Page MenuHomePhabricator

Run WDCM (non-productionized) updates
Closed, ResolvedPublic


Run WDCM Engine updates manually until T171258 is resolved.

Reporting back on the updates here.

This ticket will remain opened until T171258 is resolved.

Event Timeline


Believe it or not, but with the new setup of the stat1004, stat1005, and stat10006 statboxes, we cannot update the WDCM even manually!

Please see T181094. I need a machine that can do all of these: R, Apache Sqoop, beeline, and mySQL to access the MariaDB replicas. And currently I don't seem to have such a machine at my disposal.

The setup that we've needed on stat1004 was kindly provided by @Ottomata today.

I'm currently running the WDCM update sqoop step there.

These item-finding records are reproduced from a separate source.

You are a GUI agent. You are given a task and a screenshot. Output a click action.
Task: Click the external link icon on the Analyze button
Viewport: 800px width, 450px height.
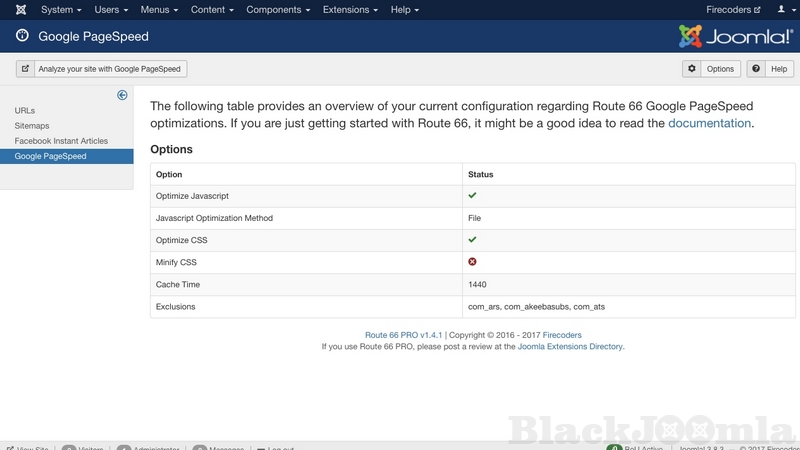pos(25,69)
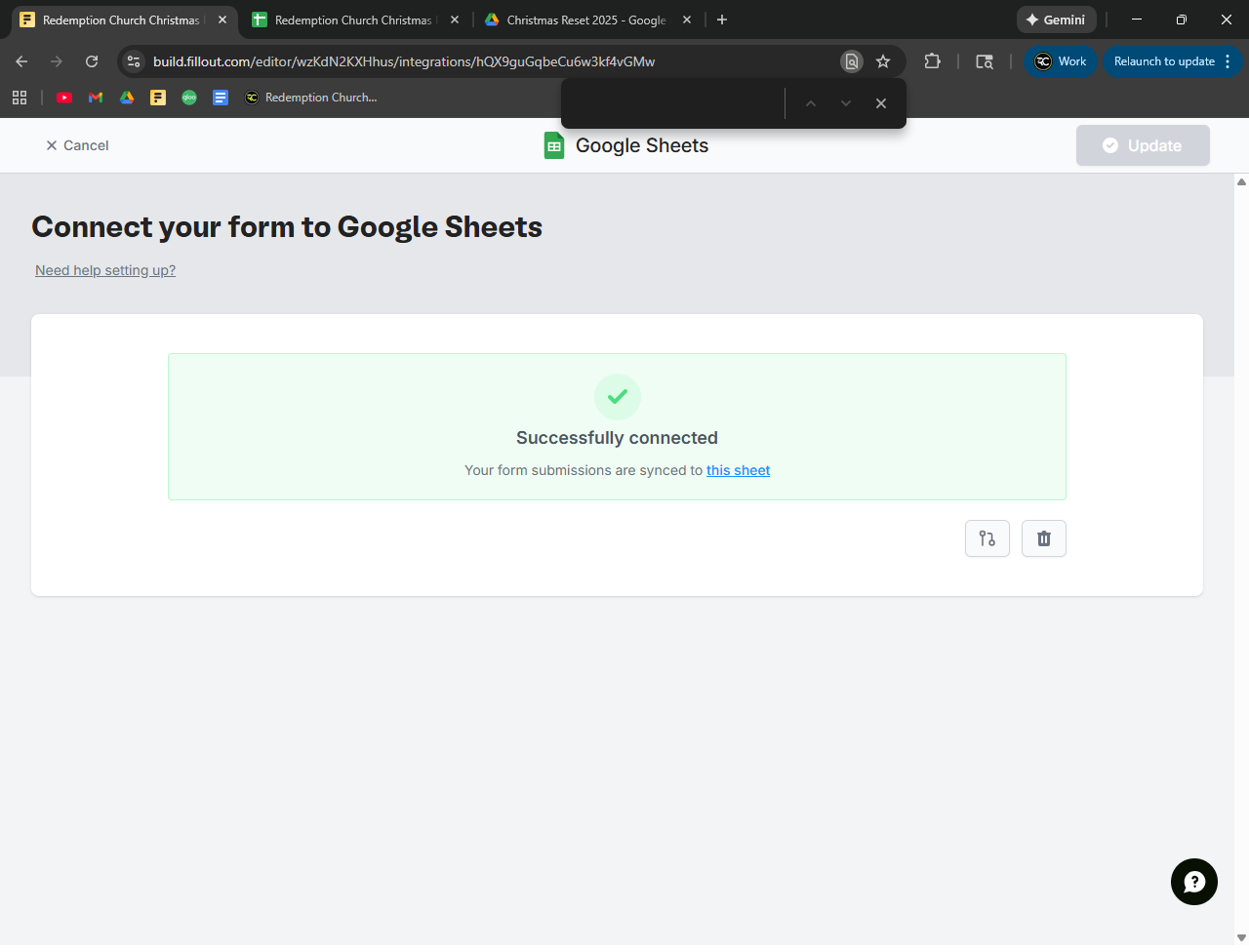Open the 'this sheet' link
The width and height of the screenshot is (1249, 952).
[738, 470]

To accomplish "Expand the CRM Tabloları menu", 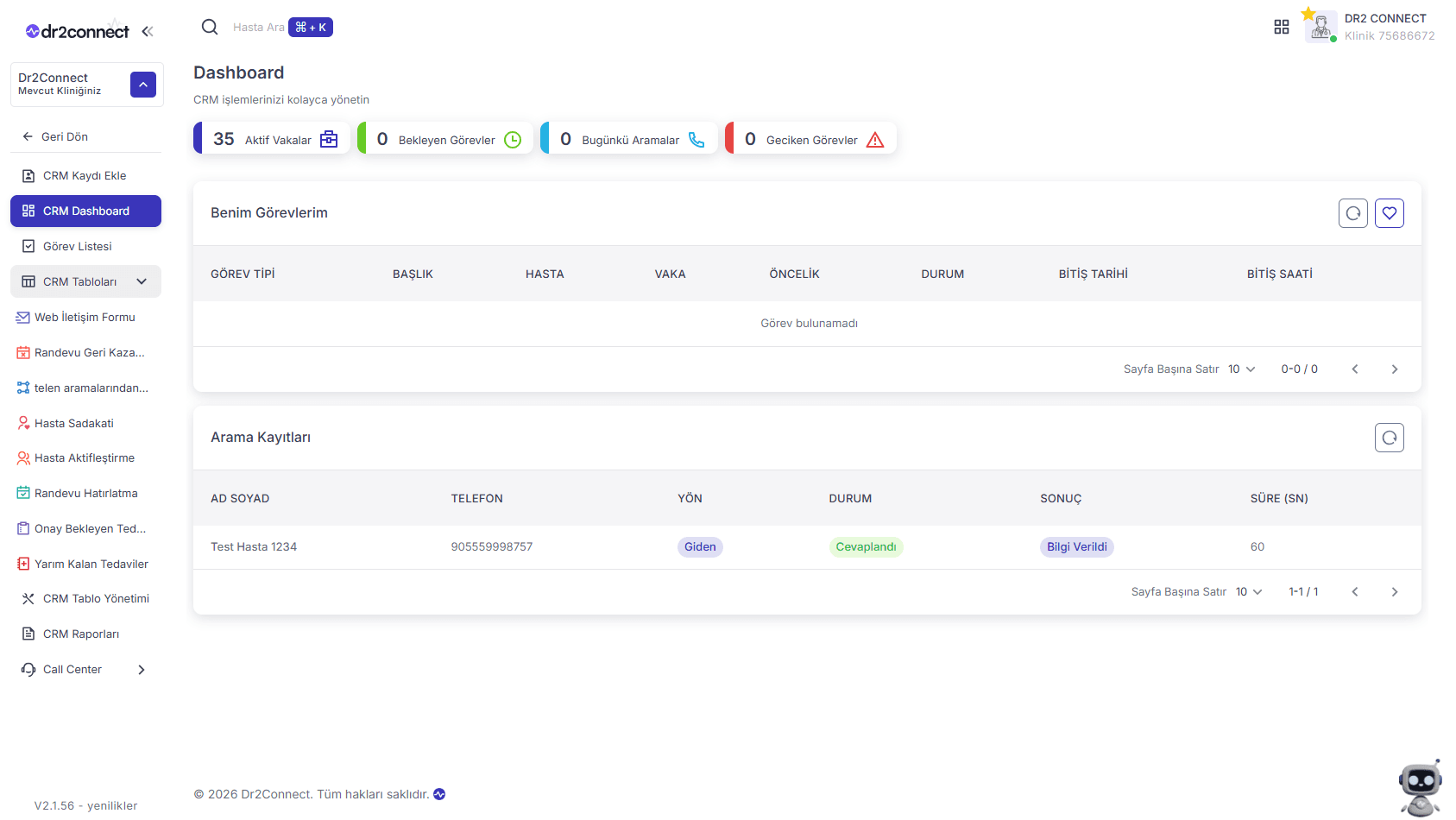I will [86, 281].
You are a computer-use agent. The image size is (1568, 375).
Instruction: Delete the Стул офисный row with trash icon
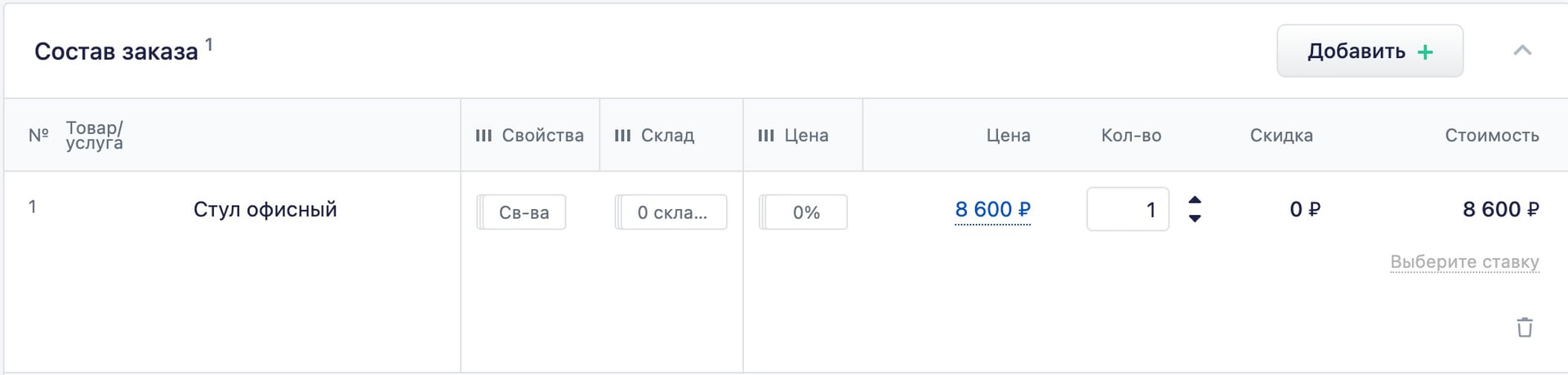(x=1524, y=328)
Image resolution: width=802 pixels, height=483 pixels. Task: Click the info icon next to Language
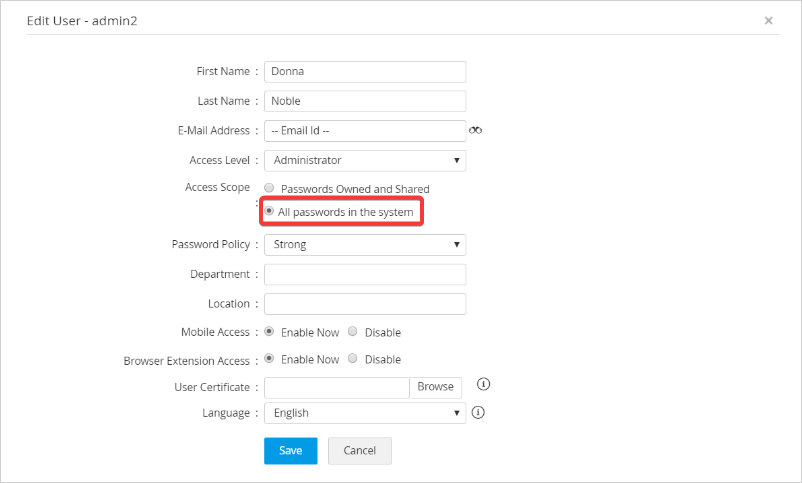tap(478, 412)
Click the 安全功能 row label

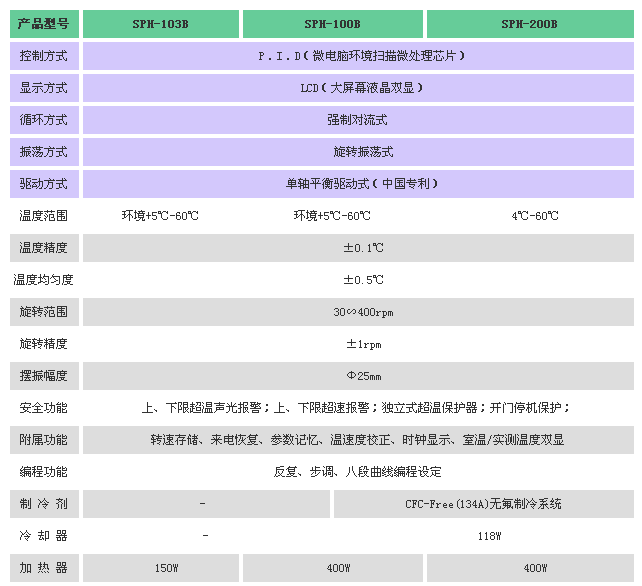point(43,408)
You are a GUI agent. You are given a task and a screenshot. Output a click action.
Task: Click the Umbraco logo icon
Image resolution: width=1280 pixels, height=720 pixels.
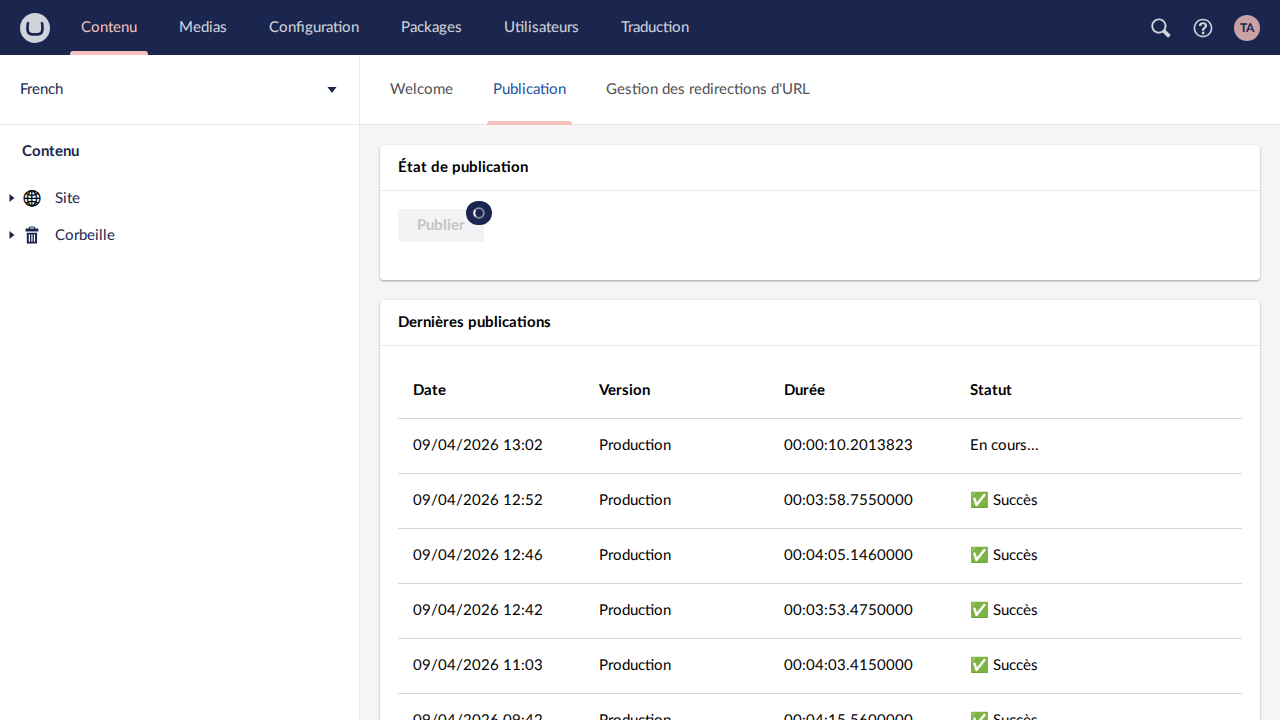tap(35, 28)
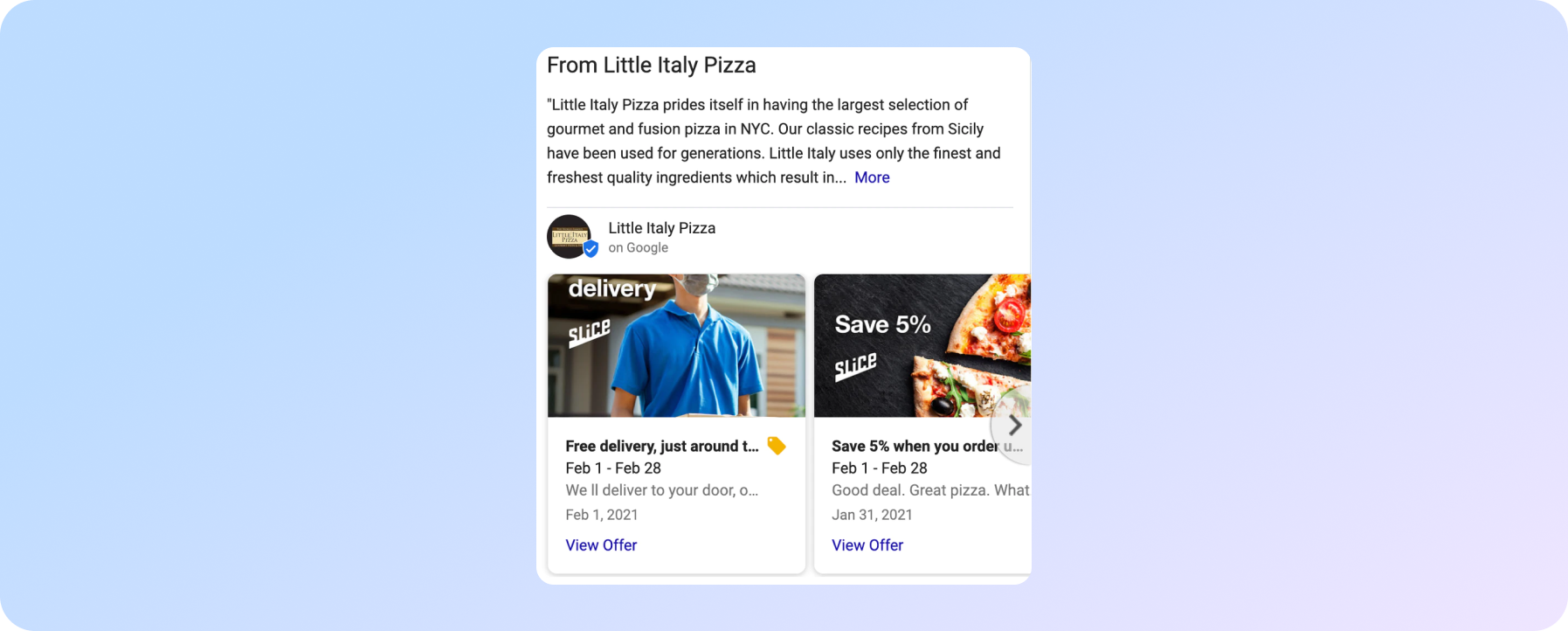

  • Sqoop phase completed from stat1004
  • Preparing and running the search and pre-process phase from stat1005 now
  • re-run Search and Pre-process phases from stat1005 now (see: T174896#3787409)
  • November 29: this is taking more than expected (the engine scripts needed a lot of debugging because they've been previously re-designed for production, and are now being run manually again; however, that is a minor problem, while the major reason for the delay is that we work with much more data now).
  • Expected update: if everything goes fine, and I predict that it will, on December 1. we will have a fresh update of the WDCM Dashboards, and then we begin with the regular monthly update cycle. The scripts will be run in their non-productionized version until the production problems in running automated users (analytics-wmde, for example) on the statboxes are resolved.
  • Pre-processing (Hadoop) completed, machine learning phase running.
  • Machine learning phase completed, transfer to Labs

@Lydia_Pintscher @Tobi_WMDE_SW @Jan_Dittrich @Addshore

  • WDCM update is online
  • WDCM now works with 31,269,756 Wikidata items, more than twice more than before
  • VERY GOOD NEWS: The interpretability of semantic models has improved drastically thanks to the increase in the number of items processed
  • We have learned something important: there are many influential Wikidata items that are not hierarchically structured through the "subclass of" relation(s) P279
  • Regular monthly updates will be provided in the beginning of every month as of now
  • @Lydia_Pintscher New items will be added gradually as T174896 progresses
  • @Lydia_Pintscher There's still some immediate work in relation to T174896 to be done, for example it turns out that Architecture Structures are always Geographical Objects
  • @Lydia_Pintscher Info on the current update displays in the upper right corner as soon as the dashboards load
  • @Jan_Dittrich your suggestions on the visualizations will be incorporated, didn't yet have enough time to do it
  • @Jan_Dittrich the dashboard headers are re-designed as suggested
  • @Addshore I will get in touch in respect to puppetization on Labs, since we have to wait for T171258#3777474 to be able to puppetize on the statboxes.
  • @Addshore @Lydia_Pintscher I will get in touch with the Analytics to ask for making data available via HTTP from stat1005, sync the update with Labs, and run the whole thing on cron from my user account on the statboxes - until we can puppetize on the statboxes.
  • Optimization is very tedious T180891 - it will take me some time

I think that would be all for now.

  • T181871 is now opened in order to sync the Labs component of the WDCM with the updates on the statboxes run from my user account.
  • We have a new update online 12/04/2017, where in line with T174896#3802768 Architectural Structure is now removed from Geographical Objects.
  • Next dilemma: should we remove the timezone concepts (UTC_something) from Geographical Objects and introduce a separate Timezone taxon in our WDCM Taxonomy? From the viewpoint of system pragmatics, this could furthermore improve the interpretability of the semantic topic models. @Lydia_Pintscher
  • I will keep this ticket opened until the review of WDCM public datasets T181871 is finished, then
  • the WDCM update will be fully automated from cron in production and synced with (hopefully, until then) puppetized Labs WDCM Dashboards.
  • T181871 is resolved; we can publish the WDCM data from stat1005
  • Syncing w. Labs starts now. The plan is to have a fully automated, synced test WDCM update performed no later then mid-December
  • As of January 2018 WDCM should run regular, semi-productionized (i.e. productionized on Labs, but running as goransm user's script on the statboxes) updates monthly

Test-run with:

  • defensive programming against HS2 too many open connections type of WDCM failure;
  • everything to /srv/published-datasets/wdcm from stat1005, where it will be available to Labs;
  • no DOM objects being built in the XML parse step from SPARQL result set.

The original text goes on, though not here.